By default, no users have access to the Publisher and the Store including the Access Manager administrative account. During the configuration of Secure API Manager, it creates two roles and two appmarks for the Publisher and the Store in Access Manager.
An appmark is an item specific to Access Manager. It acts as a bookmark for a resource protected or provided by Access Manager. Secure API Manager is an add-on solution to Access Manager and it takes advantage of this function to create to appmarks for you to use. By default, the appmarks are configured for your environment and there is no need to make any changes to the appmarks for them to work. If you need to make changes to the appmarks, you manage the appmarks through the Access Manager Administration Console Dashboard under Administration Tasks > Appmarks.
The following table lists the names of the appmarks and roles created for the Publisher and the Store.

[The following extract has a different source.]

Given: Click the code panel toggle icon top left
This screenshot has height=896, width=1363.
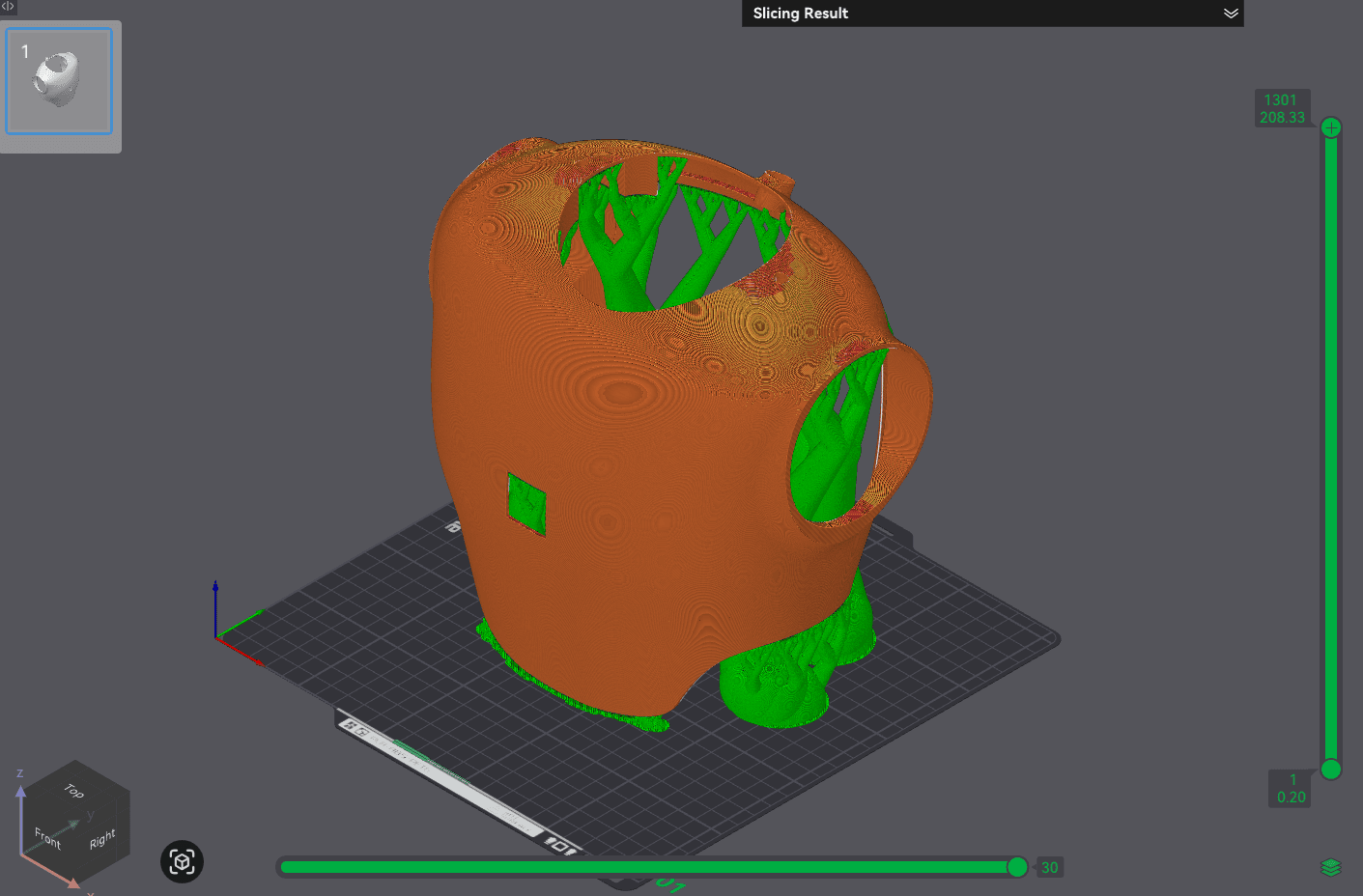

Table 2-1 Names of the Roles and Appmarks for the Publisher and the Store
|
Appmark |
Role |
Notes |
|---|---|---|---|
|
Publisher |
APIs:Create/Publish |
ROLE_PUBLISHER |
Grants access to the appmark for the Publisher. |
|
|
SapimPublisher |
Grants access to the Publisher |
|
Store |
APIs:Subscribe |
ROLE_SUBSCRIBER |
Grants access to the appmark for the Store. |
|
|
SapimSubscriber |
Grants access to the Store. |
|
|
NAM_OAUTH2_ADMIN |
Allow access to see and manage the Access Manager OAuth clients in the Store. |
|
|
NAM_OUATH2_DEVELOPER |
Allow access to see and manage the Access Manager OAuth clients in the Store. |
Secure API Manager automatically creates and configures the appmarks for the Publisher and the Store using the roles. Users who do not have the appropriate role receive a “no access” error when they try to access the appmark.
To grant access to the Publisher and the Store:
Create accounts for anyone who wants access to the Publisher and the Subscriber in the Access Manager user store.
Add the appropriate role for the appropriate appmark to the accounts for the API developers in the Access Manager user store.
Publisher: Add the ROLE_PUBLISHER role.
Store: Add the ROLE_SUBSCRIBER role.
Publisher and Store: Add the ROLE_PUBLISHER role and the ROLE_SUBSCRIBER role.
Create role policies to grant access to the roles for the Publisher and the Store. For example:
Create a role policy that grants SapimPublisher to anyone who uses the Publisher.
Create a role policy that grants SapimSubscriber, NAM_OAUTH2_ADMIN, and NAM_OAUTH2_DEVELOPERS to anyone who uses the Store.
Inform users how to access the appmarks through the Access Manager user portal. The default URL is:
https://dns-name-identity-server:8443/nidp/portal
By granting the roles lists in Step 3 to the API developers, they can view and manage the Access Manager OAuth clients in the Store without granting them access to the Access Manager Administration Console. This allows the API developers to create and register the required OAuth clients for the APIs.